Cevap: Evet, Şeyhülislâm Bulkînî, Sübkî, Celâleddin es-Süyûtî ve daha başkalarının fetvâ verdiği gibi bu, böyledir. Hatta Şeyhülislâm Sirâc elBulkînî şöyle demiştir: “Vallahi Resûlullah’ın (salla'llâhü aleyhi ve sellem) idrar ve dışkısından bir şey bulsaydım onu yerdim ve içerdim.” Bunu destekleyen unsurlar, hadis­lerde de vardır. Taberânî ve diğerleri “Biz peygamberler cemaatiyiz. Ceset­lerimiz, cennetliklerin cisimleri gibi yaratılmıştır.” şeklinde nakletmişlerdir. Bu nedenle onun (salla'llâhü aleyhi ve sellem) büyük abdestini bozduğu yerde misk kokusu geliyordu. Onun (salla'llâhü aleyhi ve sellem) idrar ve dışkısının necâset olduğunu ileri sürenlerin delili ise, -beşerî yönü itibariyle de olsabundan arınması, kendisine bula­şan bu tür şeyi yıkaması ya da taş sürmek sûretiyle temizlemesidir.

Soru: Tamamı yemekten meydana geldiği hâlde, ulemâ neden Âdemoğlundan çıkan sümük, tükürük ve koltuk altı teri gibi her türlü fazlalı­ğın necâset olduğu üzerinde ittifak etmemişlerdir?

Cevap: Bunda bulunan kötülük ve kazuratın gizli (hafî) olması nede­niyle ittifak etmemişlerdir.
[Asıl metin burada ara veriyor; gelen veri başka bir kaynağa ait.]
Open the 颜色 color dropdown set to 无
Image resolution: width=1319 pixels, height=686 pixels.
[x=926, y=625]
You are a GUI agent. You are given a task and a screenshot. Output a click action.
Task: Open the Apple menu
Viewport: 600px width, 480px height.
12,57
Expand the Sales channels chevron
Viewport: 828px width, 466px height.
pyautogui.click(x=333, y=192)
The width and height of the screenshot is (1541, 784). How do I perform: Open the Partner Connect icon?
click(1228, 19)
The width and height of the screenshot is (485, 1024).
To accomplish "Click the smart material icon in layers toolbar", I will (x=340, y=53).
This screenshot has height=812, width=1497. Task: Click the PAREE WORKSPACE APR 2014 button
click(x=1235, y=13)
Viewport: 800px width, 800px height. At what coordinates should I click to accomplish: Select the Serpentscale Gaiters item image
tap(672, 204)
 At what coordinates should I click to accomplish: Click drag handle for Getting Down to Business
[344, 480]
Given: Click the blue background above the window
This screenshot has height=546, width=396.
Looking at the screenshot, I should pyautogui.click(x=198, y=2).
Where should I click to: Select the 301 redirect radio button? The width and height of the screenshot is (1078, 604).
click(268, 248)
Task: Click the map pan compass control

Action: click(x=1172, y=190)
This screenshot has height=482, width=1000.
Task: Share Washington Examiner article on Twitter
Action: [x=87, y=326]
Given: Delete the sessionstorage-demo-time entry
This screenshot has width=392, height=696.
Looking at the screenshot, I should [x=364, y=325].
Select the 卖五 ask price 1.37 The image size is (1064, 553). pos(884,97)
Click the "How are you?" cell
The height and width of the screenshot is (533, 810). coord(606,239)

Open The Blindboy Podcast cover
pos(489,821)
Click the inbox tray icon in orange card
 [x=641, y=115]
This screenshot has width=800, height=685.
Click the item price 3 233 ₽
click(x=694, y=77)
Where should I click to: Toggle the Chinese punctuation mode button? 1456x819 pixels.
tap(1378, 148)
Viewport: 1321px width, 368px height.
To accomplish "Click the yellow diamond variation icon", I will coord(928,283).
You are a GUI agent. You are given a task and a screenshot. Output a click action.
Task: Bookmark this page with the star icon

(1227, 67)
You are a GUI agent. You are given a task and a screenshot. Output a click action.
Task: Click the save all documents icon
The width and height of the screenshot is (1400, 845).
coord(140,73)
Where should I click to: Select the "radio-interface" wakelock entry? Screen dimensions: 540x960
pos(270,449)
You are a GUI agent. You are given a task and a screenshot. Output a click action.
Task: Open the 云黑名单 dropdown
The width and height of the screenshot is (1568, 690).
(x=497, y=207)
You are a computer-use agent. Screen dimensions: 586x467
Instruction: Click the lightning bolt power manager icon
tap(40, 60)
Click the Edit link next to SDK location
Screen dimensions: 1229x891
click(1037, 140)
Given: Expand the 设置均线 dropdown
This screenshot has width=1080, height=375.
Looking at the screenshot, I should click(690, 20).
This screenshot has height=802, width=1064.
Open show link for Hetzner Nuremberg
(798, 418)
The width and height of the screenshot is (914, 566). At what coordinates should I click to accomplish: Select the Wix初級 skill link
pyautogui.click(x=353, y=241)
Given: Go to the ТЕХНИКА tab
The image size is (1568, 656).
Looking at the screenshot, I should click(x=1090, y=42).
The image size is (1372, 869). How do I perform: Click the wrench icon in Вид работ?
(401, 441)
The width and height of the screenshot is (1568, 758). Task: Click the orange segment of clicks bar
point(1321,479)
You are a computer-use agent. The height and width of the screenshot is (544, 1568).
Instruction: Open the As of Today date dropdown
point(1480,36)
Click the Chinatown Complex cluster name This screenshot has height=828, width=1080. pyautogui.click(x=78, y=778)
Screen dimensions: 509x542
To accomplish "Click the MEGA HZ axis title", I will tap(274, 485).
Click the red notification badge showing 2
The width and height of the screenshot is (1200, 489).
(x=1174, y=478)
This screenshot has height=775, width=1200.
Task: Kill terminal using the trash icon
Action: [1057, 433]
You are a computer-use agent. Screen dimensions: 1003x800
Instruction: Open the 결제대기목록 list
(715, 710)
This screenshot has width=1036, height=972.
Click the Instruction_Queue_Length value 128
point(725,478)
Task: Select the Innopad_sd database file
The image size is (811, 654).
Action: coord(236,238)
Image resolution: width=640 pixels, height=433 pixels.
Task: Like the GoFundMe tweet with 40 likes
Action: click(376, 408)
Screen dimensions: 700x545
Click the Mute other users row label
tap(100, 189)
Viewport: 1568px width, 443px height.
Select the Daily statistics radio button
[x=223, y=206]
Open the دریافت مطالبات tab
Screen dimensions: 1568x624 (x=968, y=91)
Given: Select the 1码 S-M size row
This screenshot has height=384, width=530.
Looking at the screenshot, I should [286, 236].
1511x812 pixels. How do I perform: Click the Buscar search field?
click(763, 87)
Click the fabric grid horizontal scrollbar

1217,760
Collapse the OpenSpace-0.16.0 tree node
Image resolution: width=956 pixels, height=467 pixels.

Ayrıca bunlar, daha çok aslî renklerine benze­yen idrar ve dışkının aksine, yiyecek ve içecek renginin şekline uzaktır.

Soru: Neden köpeğin necâsetini temizlemede suyla birlikte toprak da emredilmiştir?

Cevap: Allah Teâlâ’nın köpeğin artığını, yenilip içildiğinde, kalbi öldüren bir necâset kılması nedeniyledir. Bilindiği gibi, kalbi ölen bir kimse, nasihat almaz, hayra yönelmez ve bir hata ettiği zaman tövbe yolunu tutmaz. Ay­rıca yenilip içilen bir şey hakkında “rics” ve “necs” tâbirini kullanmak doğ­ru değildir. Yüce Allah “İçki, kumar, dikili taşlar, fal okları şeytan işi iğrenç (rics) şeylerdir.”[271] buyurmuştur. Bunlar Allah’ı anmaktan ve namazdan alı­koyduğu için “rics” olarak isimlendirildiği gibi, köpeğin artığı da insanda katılık meydana getirdiği için “necis” olarak isimlendirilir. Bundan uzaklaş­mak da bize vâciptir. Bu nedenle Şâri‘, onun artık veya başka fazlalıkların­dan temizlenmek için, su ile birlikte toprağı da kullanmamızı emretmiştir.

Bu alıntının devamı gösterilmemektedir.